Please read the passage on 3D printing in bone tumor surgery and decide whether each statement below agrees with it. Answer yes or no for each, and quote the deciding words of the passage.
1. 3D printing is also called additive manufacturing.
2. Fused deposition modeling is the only additive manufacturing technique commonly used in orthopedics.
3. Traditional oncologic surgery may carry a risk of infection.

PASSAGE TO READ
Segment Open

Over the past few decades, limb-preserving surgery has become the best option for treating malignant bone tumours due to advances in neoadjuvant chemotherapy, imaging and surgery. Traditional oncologic surgery may present risks of local recurrence, prosthesis loosening and infection due to incomplete tumour removal or inappropriate prosthesis matching. With the application of 3D printing technology in orthopaedic surgery, it has revolutionised the traditional concept of bone tumour surgery, with its accuracy, stability and safety features making precise tumour resection and personalised reconstruction possible.
3D printing technology, also known as additive manufacturing, is a type of additive manufacturing technology, which is based on a pre-designed shape and is manufactured by continuous layer-by-layer stacking. A growing number of 3D printed products are appearing in various industries and 3D printing technology has been widely used in several clinical disciplines with great success in practice. Commonly used additive manufacturing techniques in orthopaedics include stereolithography, selective laser sintering and fused deposition moulding. Due to the complex anatomy of bone tumours, which often involve important joints, precise tumour removal is required during surgery to avoid damaging critical nerves and blood vessels, and the irregular shape of the defect after tumour removal poses a great challenge for its reconstruction. At present, 3D printing technology has been used throughout the surgical treatment of bone tumours, and combined with the assistance of various digital orthopaedic technologies, it provides patients with precise treatment solutions. This article reviews the progress of the application of 3D printing technology in bone tumour surgery.

Segment Closed

INFORMATION PROVIDED
Segment Open

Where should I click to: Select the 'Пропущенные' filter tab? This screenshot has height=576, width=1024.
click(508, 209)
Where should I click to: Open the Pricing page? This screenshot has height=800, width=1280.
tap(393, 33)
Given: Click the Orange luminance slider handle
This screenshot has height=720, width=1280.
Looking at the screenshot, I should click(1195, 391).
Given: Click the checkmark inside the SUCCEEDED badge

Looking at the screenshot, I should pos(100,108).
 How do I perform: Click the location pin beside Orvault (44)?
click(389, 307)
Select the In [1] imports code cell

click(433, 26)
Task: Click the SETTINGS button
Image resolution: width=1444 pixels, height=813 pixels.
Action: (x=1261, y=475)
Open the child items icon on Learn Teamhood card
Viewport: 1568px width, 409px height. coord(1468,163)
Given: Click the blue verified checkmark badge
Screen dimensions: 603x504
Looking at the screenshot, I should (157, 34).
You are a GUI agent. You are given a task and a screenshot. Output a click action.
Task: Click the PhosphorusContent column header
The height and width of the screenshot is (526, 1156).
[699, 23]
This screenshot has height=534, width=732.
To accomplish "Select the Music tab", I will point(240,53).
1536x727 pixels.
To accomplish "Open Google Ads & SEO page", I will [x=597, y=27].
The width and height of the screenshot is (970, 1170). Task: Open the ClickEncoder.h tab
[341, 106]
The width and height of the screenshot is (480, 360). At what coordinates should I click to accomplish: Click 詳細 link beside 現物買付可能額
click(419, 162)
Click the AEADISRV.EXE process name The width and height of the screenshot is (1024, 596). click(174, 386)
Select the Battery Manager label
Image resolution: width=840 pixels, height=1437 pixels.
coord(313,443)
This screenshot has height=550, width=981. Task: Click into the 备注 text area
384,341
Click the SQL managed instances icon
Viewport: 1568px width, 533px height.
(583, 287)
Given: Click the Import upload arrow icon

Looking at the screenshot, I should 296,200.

Segment Closed

RESULT OF THIS TASK
1. Yes: "3D printing technology, also known as additive manufacturing"
2. No: "Commonly used additive manufacturing techniques in orthopaedics include stereolithography, selective laser sintering and fused deposition moulding."
3. Yes: "Traditional oncologic surgery may present risks of local recurrence, prosthesis loosening and infection"